On this day in 1912 Lawrence Oates, a member of Robert Falcon Scott’s British team to the South Pole, left their tent never to be seen again. Scott’s Terra Nova Expedition was his second attempt and aimed to become the first group to reach the South Pole. The group succeeded in reaching the Pole on 17th January 1912, only to discover that they had been beaten by Roald Amundsen’s Norwegian expedition. Sadly, Scott’s entire party of five men died on the return journey.
Oates was one of those who died first. He was suffering from severe frostbite and, in an apparent act of self-sacrifice, simply walked out of his tent into a blizzard. He had asked them to leave him behind as his condition worsened, and it is likely he felt that he was holding his group back and limiting their chances for survival. Thus on March 16th he walked out of the tent saying: “I am just going outside and may be some time.” The others died soon after and their bodies were found by a search party in November, along with some of their equipment and personal effects.

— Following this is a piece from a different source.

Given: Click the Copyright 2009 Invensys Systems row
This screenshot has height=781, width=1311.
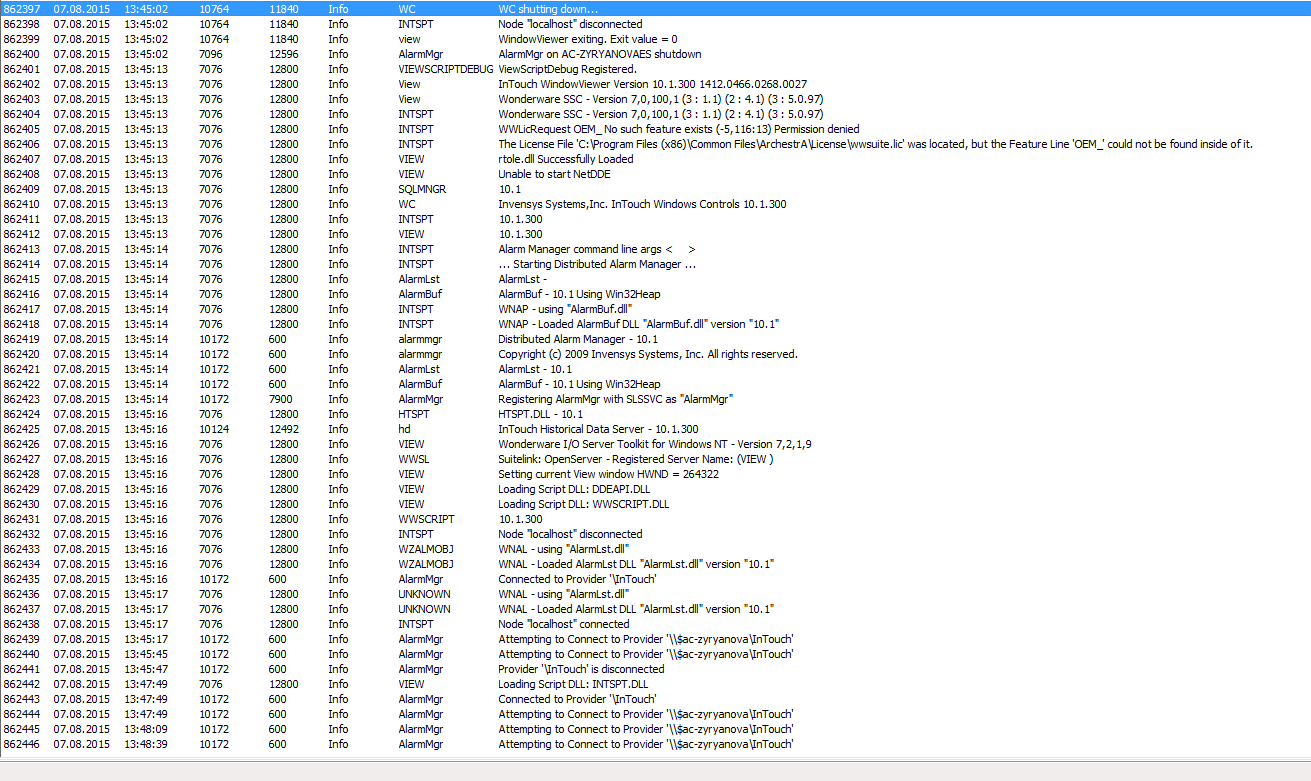Looking at the screenshot, I should (x=647, y=354).
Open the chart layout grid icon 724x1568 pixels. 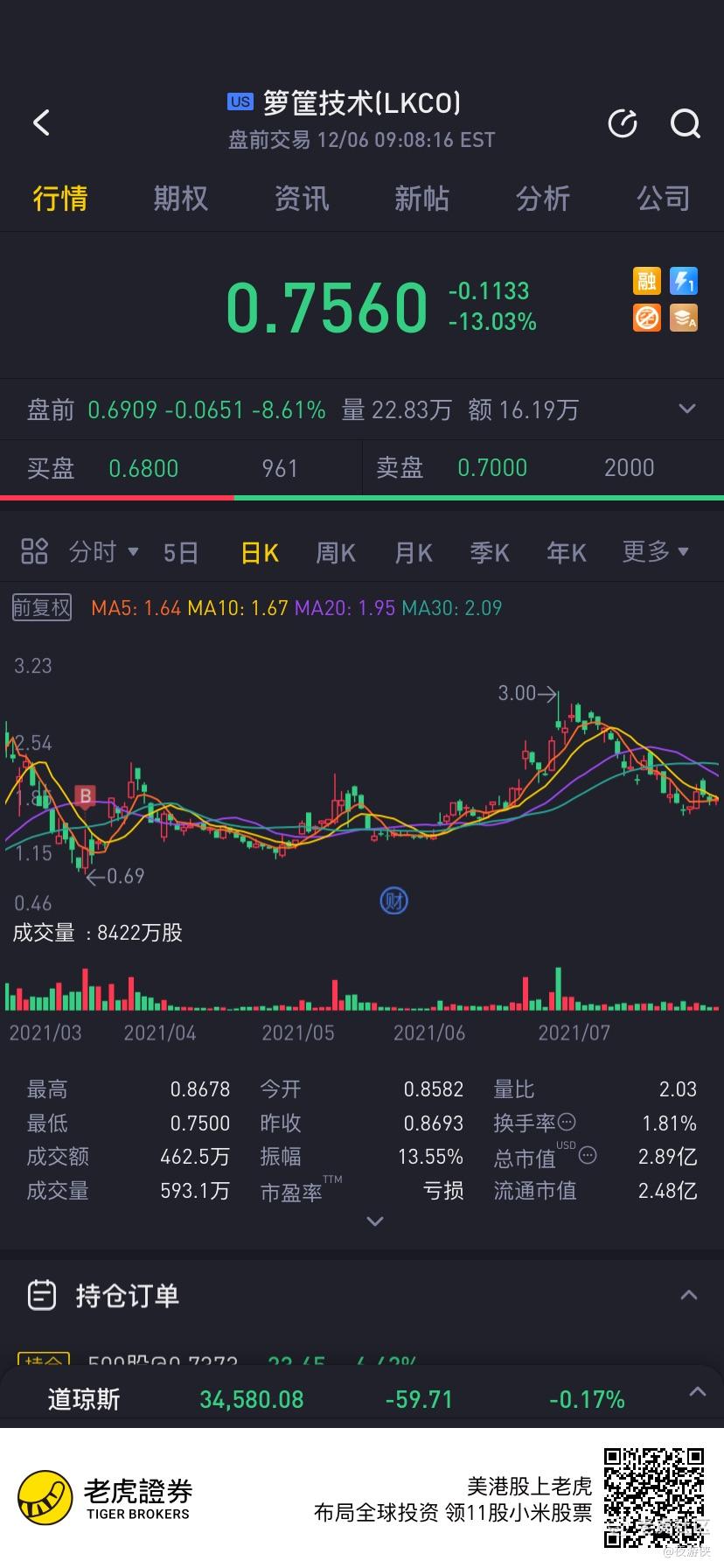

Whilst Oates’s body was never found, he and his companions are remembered as brave men and national heroes. Oates’s sacrifice especially, and those haunting words he spoke to his companions before going out into the blizzard to die, have remained in the national consciousness as an example of self-sacrifice. Scott’s group may not have been the first to the Pole, but that in no way dimishes what they achieved by reaching it. Recently Scott’s leadership abilities have been questioned, and more have wondered whether the tragedy was due to a fault of his own. However most still maintain that the death of the Scott expedition could not have been prevented.
“We knew that poor Oates was walking to his death, but though we tried to dissuade him, we knew it was the act of a brave man and an English gentleman.”